Thanks to the many readers, teachers and students, who have provided feedback about how to improve this book. The main changes that teachers will notice are: (1) I reordered the chapters – putting the presentation of the acoustic theory of speech production earlier in the book and also touching on audition and speech perception early. I realize that there is a good argument for putting the audition and speech perception chapters toward the end of the book, and that the order of presentation that I have chosen presents certain complications for the teacher.

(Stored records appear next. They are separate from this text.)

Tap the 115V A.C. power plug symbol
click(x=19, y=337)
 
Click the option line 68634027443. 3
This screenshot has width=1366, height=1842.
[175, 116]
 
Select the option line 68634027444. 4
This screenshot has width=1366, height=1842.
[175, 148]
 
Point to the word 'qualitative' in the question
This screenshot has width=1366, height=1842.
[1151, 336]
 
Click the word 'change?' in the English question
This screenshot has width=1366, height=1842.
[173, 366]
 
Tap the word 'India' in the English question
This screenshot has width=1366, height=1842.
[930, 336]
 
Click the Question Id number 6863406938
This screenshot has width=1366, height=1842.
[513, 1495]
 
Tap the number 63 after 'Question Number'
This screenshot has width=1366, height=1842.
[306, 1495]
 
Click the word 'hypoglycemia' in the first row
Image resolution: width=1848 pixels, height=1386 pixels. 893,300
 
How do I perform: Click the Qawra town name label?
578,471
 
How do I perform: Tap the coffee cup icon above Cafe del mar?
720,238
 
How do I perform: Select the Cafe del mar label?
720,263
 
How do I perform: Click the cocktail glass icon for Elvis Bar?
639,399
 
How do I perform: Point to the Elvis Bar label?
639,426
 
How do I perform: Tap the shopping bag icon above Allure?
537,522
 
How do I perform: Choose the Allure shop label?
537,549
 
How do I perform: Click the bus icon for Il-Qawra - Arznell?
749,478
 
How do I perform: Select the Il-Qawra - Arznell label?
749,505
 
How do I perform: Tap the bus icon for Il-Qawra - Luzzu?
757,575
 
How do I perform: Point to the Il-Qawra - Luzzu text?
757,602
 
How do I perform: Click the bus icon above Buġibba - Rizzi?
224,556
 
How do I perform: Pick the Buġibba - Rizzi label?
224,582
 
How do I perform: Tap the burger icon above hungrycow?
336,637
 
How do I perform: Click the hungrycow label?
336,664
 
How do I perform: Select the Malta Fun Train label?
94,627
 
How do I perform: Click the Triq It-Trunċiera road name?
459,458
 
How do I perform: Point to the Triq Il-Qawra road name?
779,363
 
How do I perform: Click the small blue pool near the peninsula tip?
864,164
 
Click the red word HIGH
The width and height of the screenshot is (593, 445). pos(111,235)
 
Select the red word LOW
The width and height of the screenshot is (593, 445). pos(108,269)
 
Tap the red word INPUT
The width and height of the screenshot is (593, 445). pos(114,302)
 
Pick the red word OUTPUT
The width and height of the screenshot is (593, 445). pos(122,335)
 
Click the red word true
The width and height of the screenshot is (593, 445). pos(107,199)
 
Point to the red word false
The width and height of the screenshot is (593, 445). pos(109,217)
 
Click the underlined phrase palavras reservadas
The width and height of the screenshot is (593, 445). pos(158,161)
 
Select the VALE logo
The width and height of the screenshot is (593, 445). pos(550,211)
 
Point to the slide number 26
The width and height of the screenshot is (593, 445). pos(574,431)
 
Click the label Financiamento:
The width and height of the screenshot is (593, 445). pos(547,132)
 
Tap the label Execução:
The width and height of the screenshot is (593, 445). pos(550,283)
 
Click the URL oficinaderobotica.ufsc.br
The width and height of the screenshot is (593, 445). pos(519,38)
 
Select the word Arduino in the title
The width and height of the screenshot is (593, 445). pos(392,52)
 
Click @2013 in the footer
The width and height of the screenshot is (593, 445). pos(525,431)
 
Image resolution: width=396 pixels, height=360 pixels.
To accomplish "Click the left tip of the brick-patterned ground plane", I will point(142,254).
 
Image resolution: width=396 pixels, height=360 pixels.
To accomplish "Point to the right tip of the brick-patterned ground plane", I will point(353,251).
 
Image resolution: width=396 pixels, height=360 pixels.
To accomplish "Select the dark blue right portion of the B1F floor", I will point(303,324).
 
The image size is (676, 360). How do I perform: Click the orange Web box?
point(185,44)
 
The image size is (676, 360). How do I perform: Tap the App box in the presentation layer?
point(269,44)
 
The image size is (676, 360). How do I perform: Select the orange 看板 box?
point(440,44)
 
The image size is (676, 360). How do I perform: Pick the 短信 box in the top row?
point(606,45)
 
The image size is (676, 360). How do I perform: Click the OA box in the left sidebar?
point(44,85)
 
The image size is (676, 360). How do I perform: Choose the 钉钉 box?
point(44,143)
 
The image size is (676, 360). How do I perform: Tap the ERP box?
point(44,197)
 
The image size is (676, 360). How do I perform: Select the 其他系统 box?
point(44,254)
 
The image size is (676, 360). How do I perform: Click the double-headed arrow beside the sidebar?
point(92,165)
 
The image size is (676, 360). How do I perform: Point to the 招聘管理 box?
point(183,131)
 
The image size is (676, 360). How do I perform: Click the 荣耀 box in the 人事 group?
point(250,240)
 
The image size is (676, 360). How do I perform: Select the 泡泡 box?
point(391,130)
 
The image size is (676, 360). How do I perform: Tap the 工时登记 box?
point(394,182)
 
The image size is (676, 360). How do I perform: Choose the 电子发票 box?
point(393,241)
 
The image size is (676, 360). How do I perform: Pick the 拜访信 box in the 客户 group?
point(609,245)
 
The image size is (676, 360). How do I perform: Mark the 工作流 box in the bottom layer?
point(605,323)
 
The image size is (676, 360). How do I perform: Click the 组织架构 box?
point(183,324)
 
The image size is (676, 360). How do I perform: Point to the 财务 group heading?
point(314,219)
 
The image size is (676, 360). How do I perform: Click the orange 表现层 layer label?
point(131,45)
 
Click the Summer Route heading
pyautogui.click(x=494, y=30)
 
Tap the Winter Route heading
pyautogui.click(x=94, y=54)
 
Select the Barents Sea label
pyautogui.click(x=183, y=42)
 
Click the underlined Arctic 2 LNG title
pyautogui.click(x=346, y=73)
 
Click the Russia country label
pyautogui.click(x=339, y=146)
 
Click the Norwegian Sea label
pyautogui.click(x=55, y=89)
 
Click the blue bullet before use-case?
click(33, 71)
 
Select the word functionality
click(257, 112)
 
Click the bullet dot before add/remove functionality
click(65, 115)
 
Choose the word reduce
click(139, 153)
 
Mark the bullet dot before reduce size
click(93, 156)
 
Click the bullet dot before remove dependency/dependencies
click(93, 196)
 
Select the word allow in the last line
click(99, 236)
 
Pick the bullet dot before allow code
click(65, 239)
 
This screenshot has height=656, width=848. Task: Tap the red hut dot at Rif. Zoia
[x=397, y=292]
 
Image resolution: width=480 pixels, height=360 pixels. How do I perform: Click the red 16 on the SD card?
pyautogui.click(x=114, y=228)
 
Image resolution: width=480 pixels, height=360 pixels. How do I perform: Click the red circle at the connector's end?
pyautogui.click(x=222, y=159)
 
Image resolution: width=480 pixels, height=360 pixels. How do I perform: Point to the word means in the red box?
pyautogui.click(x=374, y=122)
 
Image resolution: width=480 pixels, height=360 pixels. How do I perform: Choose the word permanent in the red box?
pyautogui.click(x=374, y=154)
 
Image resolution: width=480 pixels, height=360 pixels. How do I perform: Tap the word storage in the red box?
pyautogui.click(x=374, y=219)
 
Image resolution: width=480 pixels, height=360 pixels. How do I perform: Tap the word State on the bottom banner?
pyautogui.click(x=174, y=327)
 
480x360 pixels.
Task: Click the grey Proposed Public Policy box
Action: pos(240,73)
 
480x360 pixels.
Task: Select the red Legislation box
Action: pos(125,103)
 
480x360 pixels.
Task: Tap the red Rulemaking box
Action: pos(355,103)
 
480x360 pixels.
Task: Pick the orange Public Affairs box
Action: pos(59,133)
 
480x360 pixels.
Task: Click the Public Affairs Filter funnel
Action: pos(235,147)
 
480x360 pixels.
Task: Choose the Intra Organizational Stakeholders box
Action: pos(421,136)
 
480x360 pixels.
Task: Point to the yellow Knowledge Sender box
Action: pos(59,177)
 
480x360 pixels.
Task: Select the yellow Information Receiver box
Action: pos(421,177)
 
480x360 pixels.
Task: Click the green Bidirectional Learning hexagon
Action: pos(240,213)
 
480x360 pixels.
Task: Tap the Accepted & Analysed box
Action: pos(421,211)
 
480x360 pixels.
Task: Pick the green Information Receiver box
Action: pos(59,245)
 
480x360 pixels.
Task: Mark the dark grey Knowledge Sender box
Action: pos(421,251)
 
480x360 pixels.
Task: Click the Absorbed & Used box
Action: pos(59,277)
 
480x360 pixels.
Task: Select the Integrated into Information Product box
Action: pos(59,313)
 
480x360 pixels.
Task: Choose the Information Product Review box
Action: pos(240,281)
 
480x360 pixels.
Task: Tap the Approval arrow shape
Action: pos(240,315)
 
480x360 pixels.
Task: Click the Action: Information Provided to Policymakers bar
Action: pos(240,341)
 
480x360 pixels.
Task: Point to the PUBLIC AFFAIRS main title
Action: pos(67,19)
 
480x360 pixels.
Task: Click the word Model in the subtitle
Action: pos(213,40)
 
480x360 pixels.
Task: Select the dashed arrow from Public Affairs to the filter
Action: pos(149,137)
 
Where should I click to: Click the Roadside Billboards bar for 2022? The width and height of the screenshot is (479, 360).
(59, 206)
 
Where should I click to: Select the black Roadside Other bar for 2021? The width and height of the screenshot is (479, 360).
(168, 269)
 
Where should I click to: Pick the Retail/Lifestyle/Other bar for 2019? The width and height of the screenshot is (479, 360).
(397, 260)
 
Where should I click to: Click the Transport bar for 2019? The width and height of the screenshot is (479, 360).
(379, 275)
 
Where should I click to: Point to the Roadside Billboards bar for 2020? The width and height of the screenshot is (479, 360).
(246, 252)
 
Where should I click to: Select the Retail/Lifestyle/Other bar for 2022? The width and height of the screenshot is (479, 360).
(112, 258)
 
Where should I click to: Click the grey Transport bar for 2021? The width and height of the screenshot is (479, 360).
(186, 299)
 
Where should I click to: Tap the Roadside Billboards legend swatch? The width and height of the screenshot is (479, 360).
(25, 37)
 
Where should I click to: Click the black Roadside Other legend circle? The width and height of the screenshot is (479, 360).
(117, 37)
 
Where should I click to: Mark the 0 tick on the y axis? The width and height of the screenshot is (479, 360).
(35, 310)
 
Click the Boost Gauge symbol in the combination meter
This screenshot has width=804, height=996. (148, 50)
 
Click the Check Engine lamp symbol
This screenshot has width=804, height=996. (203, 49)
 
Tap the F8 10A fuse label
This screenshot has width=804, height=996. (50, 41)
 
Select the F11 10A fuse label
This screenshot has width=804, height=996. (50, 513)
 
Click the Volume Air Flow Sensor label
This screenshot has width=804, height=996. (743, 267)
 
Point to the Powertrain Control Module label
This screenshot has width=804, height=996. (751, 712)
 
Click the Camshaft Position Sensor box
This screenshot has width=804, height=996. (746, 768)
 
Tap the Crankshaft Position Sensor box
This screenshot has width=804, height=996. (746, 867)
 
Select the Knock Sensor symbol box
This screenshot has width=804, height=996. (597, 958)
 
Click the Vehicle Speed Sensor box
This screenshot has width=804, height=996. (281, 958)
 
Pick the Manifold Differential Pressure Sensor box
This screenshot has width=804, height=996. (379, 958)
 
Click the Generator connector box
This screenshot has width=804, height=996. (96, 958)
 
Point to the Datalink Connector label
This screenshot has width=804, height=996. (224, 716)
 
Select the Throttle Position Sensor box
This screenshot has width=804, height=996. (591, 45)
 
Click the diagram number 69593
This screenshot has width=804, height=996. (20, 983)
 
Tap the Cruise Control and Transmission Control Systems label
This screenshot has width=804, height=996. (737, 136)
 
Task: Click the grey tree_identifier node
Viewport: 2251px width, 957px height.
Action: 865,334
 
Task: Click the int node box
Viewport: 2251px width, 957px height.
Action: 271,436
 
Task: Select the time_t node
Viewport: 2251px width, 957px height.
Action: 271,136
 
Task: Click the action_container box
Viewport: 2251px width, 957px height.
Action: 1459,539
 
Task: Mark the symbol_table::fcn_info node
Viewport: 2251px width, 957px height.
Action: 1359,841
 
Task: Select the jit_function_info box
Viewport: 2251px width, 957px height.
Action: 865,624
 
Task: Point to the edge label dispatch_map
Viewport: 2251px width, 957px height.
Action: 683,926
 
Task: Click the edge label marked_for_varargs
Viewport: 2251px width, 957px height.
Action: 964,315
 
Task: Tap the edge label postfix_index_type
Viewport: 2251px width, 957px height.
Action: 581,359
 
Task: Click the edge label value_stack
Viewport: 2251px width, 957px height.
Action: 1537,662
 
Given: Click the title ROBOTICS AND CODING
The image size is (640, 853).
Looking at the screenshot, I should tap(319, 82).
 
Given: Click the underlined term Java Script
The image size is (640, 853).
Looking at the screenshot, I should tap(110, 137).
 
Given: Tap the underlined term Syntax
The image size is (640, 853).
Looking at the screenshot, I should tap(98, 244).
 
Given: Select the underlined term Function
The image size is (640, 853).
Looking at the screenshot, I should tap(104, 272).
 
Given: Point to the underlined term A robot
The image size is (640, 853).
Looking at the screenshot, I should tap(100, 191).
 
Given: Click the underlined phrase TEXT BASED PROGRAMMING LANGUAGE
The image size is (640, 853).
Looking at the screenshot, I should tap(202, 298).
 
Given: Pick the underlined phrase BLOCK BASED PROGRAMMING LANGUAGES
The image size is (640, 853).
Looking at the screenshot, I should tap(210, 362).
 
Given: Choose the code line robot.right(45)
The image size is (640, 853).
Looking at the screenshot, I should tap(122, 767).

I hope that the pay-off – being able to collect acoustic, auditory, and perception data on speech sounds together in each of the chapters 6–9 – is adequate compensation for this. (2) The digital signal processing chapter has been updated to be more compatible with currently available hardware and software, and the linear predictive coding analysis section has been reworked. (3) There is a new speech perception chapter that addresses theoretical issues, as well as the practical concerns that dominated the chapter in the second edition. I adopt a particular stance in this chapter, with which some teachers may disagree. But I also tried to open the door for teachers to engage with the book (and with students) in a theoretical debate on this topic. (4) Sections of the chapters introducing the acoustic theory of speech production, and vowel acoustics, have been rewritten to provide a clearer (and more correct) presentation of resonance and standing waves in the vocal tract. (5) The chapter on audition includes a new section on saturation and masking. (6) Many of the spectrograms in the book have been replaced with ones that are easier to interpret than those found in the previous editions. (7) Each chapter now ends with a selection of recommended readings.
Students won’t notice any changes between the third edition and the second – unless you are particularly nerdy and look up old editions of textbooks, or unless you are particularly unlucky and had to retake the course after the publication of this edition. As always, my wish for students who use this book is that learning about acoustic phonetics will be more fun and fascinating with the book than it would have been without it.
Part I
Fundamentals
Several types of events in the world produce the sensation of sound. Examples include doors slamming, plucking a violin string, wind whistling around a corner, and human speech. All these examples, and any others we could think of, involve movement of some sort. And these movements cause pressure fluctuations in the surrounding air (or some other acoustic medium). When pressure fluctuations reach the eardrum, they cause it to move, and the auditory system translates these movements into neural impulses which we experience as sound. Thus, sound is produced when pressure fluctuations impinge upon the eardrum. An acoustic waveform is a record of sound-producing pressure fluctuations over time. (Ladefoged, 1996, Fry, 1979, and Stevens, 1999, provide more detailed discussions of the topics covered in this chapter.)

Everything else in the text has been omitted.